Spin singlets and the Bell states

[VantagePoint72]

Given two spin-1/2 particles, the overall spin of the pair decomposes into a spin singlet and a spin triplet. Using the Clebsch-Gordon series and referring to the z-axis, we find the spin singlet is:

##|\Psi^- \rangle = \frac{1}{\sqrt{2}}(|\uparrow_z \downarrow_z \rangle - |\downarrow_z \uparrow_z \rangle)##

The overall state is one of the Bell states and is given the standard label. Being a spin singlet is the same thing as being rotationally invariant. However, consider another of the Bell states:

##|\Phi^+ \rangle = \frac{1}{\sqrt{2}}(|\uparrow_z \uparrow_z \rangle + |\downarrow_z \downarrow_z \rangle)##

This state has an interesting property; it may also be expressed as:

##|\Phi^+ \rangle = \frac{1}{\sqrt{2}}(|\uparrow_x \uparrow_x \rangle + |\downarrow_x \downarrow_x \rangle)##

or, indeed,

##|\Phi^+ \rangle = \frac{1}{\sqrt{2}}(|\uparrow_{\hat{n}} \uparrow_{\hat{n}} \rangle + |\downarrow_{\hat{n}} \downarrow_{\hat{n}} \rangle)##

where ##{\hat{n}}## is an arbitrary unit vector.
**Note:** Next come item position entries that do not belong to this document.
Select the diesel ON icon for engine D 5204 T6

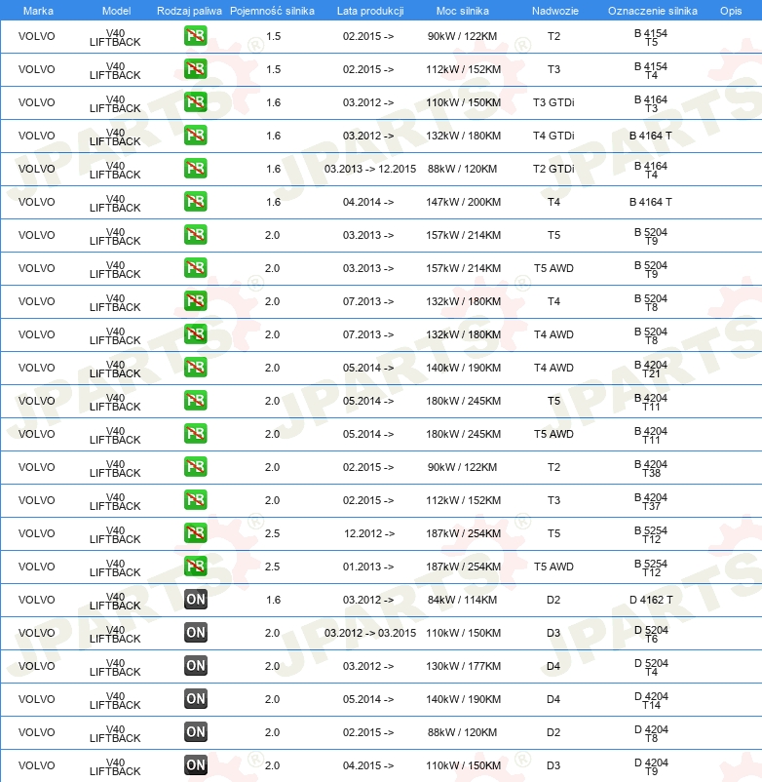point(195,633)
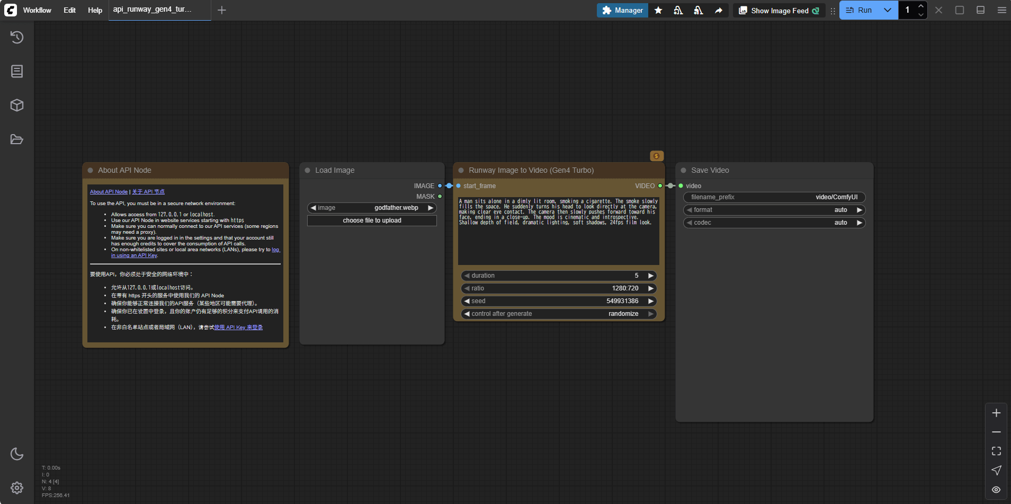Screen dimensions: 1011x504
Task: Open the model library cube icon
Action: (x=17, y=105)
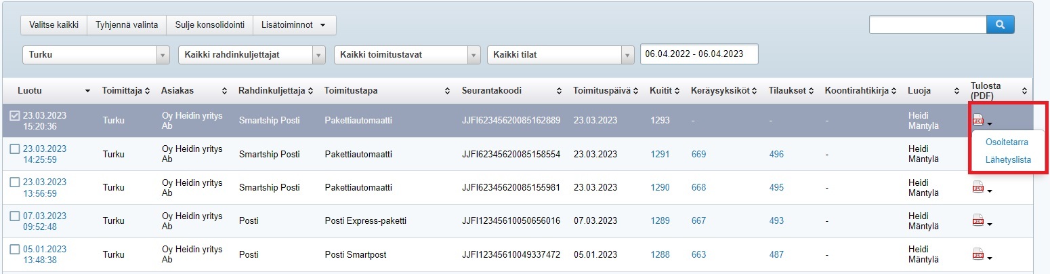Sort the Luotu column with its arrow
Viewport: 1050px width, 274px height.
tap(87, 91)
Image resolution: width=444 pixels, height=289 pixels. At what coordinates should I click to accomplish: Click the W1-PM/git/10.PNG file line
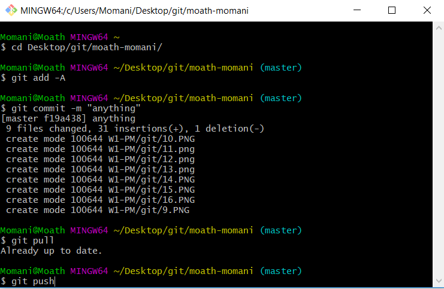(x=100, y=139)
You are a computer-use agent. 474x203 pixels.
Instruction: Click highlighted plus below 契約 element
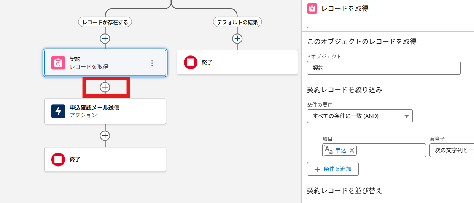[105, 87]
But isn't this property just a mathematical expression of rotational invariance? So how does that square with the fact that it is ##|\Psi^- \rangle## (not ##|\Phi^+ \rangle##) that is the spin singlet for a bipartite system of two spin-1/2 particles?

 

[Avodyne]

It's ##|\Psi^- \rangle## that has this property, not ##|\Phi^+ \rangle##. Work it out for the x case and you'll see.

 

[VantagePoint72]

I have worked it out for the x case, and the result holds:
##| \uparrow_x \rangle = \frac{1}{\sqrt{2}}(| \uparrow_z \rangle + | \downarrow_z \rangle)##
##| \downarrow_x \rangle = \frac{1}{\sqrt{2}}(| \uparrow_z \rangle - | \downarrow_z \rangle)##

Hence:
##\frac{1}{\sqrt{2}}(| \uparrow_x \uparrow_x \rangle + | \downarrow_x \downarrow_x \rangle ##
##=\frac{1}{2\sqrt{2}}((| \uparrow_z \rangle + | \downarrow_z \rangle)(| \uparrow_z \rangle + | \downarrow_z \rangle) + (| \uparrow_z \rangle - | \downarrow_z \rangle)(| \uparrow_z \rangle - | \downarrow_z \rangle))##
##=\frac{1}{\sqrt{2}}(| \uparrow_z \uparrow_z \rangle + | \downarrow_z \downarrow_z \rangle ##

The general statement is proved (and used extensively by) Preskill in http://www.theory.caltech.edu/people/preskill/ph229/notes/chap2.pdf (p.31)

 

[VantagePoint72]

Moreover, this property does not hold for ##|\Psi^- \rangle##, it picks up an overall minus sign. This is irrelevant quantum mechanically; however, it is still odd, given it is supposed to be rotationally invariant. I'm more put off by the behaviour of ##|\Phi^+ \rangle## though, it seems like it shouldn't do this. But, as Preskill shows, it does.